BEGIN Data

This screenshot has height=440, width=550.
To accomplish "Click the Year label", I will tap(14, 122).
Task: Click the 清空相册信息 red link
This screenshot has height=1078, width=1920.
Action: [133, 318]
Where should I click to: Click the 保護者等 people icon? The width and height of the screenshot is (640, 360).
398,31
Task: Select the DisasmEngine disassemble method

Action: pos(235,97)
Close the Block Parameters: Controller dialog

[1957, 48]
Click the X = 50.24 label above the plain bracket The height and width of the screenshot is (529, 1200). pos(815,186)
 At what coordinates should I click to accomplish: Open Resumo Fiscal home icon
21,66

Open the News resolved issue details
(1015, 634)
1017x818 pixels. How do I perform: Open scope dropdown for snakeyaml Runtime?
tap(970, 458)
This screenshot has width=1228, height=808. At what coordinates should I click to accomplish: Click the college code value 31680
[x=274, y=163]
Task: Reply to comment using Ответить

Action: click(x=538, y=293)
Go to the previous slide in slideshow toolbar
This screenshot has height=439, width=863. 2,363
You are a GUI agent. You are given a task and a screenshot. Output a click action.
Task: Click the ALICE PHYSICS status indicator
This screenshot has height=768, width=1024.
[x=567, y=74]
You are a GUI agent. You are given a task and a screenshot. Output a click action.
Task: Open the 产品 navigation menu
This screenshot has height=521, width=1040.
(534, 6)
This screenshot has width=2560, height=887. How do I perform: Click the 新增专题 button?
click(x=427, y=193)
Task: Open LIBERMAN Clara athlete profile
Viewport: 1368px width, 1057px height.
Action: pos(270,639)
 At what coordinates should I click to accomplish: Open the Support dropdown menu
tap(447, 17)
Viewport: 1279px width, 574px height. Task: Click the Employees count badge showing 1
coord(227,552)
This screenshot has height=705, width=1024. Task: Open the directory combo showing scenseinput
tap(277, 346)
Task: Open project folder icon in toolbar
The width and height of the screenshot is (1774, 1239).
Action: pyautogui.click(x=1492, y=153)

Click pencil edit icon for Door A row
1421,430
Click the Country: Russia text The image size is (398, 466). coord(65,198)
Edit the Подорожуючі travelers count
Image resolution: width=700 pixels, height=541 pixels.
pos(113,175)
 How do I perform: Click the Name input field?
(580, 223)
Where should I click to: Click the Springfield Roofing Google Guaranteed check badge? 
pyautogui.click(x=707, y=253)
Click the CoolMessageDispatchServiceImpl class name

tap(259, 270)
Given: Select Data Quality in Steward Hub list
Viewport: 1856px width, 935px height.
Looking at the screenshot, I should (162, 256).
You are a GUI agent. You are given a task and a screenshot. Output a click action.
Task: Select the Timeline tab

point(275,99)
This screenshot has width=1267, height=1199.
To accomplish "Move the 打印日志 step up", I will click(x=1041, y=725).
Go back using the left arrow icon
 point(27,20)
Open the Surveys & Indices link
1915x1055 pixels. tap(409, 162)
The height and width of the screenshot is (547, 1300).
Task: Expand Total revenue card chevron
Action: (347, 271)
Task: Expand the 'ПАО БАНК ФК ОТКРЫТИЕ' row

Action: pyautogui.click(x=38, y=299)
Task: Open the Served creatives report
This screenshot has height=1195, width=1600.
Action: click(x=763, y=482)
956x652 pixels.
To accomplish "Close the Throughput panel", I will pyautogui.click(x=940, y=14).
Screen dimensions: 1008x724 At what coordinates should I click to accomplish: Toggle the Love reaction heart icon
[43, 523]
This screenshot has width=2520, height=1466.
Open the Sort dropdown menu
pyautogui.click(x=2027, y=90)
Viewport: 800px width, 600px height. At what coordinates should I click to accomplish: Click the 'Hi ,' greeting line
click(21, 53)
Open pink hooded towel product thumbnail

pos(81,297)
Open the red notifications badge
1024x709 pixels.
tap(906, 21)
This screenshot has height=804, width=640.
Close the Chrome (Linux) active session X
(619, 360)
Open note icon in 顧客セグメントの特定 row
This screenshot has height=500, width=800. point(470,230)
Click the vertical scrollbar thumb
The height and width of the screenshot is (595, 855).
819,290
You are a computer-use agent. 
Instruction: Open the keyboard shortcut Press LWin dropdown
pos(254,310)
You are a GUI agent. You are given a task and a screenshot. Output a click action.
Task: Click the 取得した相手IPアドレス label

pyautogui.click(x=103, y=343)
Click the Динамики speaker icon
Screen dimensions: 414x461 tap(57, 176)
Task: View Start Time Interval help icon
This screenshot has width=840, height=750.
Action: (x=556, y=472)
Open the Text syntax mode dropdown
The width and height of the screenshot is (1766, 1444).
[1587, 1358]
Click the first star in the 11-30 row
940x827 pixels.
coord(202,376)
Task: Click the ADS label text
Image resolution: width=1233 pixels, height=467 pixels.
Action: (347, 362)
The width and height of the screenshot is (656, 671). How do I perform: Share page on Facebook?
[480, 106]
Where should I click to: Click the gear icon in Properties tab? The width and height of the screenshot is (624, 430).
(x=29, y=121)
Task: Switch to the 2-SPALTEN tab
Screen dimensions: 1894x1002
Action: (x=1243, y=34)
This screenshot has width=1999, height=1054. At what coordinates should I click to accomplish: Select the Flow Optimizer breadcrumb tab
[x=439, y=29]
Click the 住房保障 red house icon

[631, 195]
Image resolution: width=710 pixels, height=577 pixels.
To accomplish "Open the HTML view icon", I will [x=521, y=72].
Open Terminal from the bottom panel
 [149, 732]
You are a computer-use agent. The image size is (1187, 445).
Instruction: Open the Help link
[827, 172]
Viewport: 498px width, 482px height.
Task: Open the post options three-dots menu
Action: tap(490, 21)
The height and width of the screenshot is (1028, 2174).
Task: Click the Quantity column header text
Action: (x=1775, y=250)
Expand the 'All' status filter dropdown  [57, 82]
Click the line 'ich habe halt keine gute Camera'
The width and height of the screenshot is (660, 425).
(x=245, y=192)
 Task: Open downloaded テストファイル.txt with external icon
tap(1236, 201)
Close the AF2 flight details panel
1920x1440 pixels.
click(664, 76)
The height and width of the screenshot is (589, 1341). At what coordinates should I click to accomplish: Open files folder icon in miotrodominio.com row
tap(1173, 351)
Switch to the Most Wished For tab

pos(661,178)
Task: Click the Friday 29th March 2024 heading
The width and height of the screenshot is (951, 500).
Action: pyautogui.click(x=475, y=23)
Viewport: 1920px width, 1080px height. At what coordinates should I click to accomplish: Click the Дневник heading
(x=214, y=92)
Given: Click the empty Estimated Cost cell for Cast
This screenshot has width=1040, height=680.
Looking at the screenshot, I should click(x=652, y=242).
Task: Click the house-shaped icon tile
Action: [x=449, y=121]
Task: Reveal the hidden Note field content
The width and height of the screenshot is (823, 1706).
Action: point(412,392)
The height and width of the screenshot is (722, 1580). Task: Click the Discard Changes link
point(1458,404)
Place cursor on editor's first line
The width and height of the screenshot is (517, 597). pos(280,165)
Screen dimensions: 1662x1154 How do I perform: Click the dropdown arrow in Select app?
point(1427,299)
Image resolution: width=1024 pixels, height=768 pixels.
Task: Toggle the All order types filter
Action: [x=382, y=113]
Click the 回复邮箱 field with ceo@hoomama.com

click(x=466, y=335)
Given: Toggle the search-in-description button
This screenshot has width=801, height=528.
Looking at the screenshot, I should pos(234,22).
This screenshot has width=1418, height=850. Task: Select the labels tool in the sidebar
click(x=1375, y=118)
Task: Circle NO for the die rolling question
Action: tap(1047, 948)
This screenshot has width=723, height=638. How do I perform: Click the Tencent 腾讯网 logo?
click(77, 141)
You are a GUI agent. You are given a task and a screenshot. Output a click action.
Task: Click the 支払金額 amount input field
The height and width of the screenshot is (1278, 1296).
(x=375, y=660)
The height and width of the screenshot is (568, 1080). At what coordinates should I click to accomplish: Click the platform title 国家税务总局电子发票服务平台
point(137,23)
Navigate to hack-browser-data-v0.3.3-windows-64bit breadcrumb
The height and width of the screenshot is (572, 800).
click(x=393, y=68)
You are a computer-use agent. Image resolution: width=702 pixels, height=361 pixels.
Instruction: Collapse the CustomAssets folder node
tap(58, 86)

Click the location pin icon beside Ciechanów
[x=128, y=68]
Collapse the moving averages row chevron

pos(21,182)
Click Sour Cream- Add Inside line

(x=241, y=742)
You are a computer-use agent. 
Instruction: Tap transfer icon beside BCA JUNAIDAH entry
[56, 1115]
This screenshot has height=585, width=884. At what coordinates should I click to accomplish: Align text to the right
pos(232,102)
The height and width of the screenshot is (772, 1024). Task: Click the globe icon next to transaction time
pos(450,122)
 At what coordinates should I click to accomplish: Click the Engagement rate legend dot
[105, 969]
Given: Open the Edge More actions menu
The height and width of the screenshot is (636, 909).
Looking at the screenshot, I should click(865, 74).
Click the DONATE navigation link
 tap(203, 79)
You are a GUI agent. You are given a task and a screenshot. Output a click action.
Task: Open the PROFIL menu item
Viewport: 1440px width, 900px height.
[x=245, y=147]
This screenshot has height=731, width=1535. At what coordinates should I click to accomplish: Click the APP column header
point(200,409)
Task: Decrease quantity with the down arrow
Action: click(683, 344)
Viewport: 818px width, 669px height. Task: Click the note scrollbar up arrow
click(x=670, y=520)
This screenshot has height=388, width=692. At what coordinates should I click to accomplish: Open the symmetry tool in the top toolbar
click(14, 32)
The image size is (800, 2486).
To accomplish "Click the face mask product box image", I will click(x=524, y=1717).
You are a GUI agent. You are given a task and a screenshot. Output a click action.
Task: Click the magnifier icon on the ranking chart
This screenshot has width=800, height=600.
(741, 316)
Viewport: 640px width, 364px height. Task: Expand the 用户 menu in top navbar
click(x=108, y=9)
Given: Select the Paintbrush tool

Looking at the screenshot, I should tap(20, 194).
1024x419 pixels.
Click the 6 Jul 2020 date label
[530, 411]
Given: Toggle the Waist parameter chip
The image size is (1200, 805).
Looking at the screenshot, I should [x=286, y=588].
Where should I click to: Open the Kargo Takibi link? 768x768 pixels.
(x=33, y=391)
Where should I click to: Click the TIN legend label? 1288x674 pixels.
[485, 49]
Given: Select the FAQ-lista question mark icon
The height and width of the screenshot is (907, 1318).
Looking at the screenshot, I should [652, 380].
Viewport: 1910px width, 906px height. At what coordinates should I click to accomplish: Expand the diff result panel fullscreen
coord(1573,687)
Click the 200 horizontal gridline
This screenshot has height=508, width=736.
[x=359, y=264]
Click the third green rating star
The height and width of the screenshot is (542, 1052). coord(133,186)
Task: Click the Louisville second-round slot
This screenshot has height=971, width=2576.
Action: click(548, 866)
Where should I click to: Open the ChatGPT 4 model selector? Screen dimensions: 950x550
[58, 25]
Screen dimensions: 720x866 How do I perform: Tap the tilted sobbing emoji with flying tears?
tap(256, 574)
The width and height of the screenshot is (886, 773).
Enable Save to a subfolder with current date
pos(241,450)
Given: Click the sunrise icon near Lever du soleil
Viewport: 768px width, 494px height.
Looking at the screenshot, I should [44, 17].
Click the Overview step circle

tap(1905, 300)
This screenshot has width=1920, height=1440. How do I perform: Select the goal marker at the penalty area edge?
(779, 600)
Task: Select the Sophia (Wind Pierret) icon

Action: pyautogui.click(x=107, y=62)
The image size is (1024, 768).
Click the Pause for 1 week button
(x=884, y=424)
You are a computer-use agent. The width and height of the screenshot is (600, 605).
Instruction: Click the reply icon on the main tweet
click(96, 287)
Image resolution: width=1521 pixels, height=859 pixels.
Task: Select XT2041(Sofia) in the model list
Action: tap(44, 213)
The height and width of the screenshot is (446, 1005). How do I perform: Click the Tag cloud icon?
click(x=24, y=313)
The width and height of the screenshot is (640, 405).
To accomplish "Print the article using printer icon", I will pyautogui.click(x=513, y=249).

END Data

• _Task details_
Going back over the entries above, copy word for word every line from the one that has "Close the Chrome (Linux) active session X" on through the one that has "Task: View Start Time Interval help icon".

• _Answer for this exercise_
Close the Chrome (Linux) active session X
(619, 360)
Open note icon in 顧客セグメントの特定 row
This screenshot has height=500, width=800. point(470,230)
Click the vertical scrollbar thumb
The height and width of the screenshot is (595, 855).
819,290
You are a computer-use agent. 
Instruction: Open the keyboard shortcut Press LWin dropdown
pos(254,310)
You are a GUI agent. You are given a task and a screenshot. Output a click action.
Task: Click the 取得した相手IPアドレス label

pyautogui.click(x=103, y=343)
Click the Динамики speaker icon
Screen dimensions: 414x461 tap(57, 176)
Task: View Start Time Interval help icon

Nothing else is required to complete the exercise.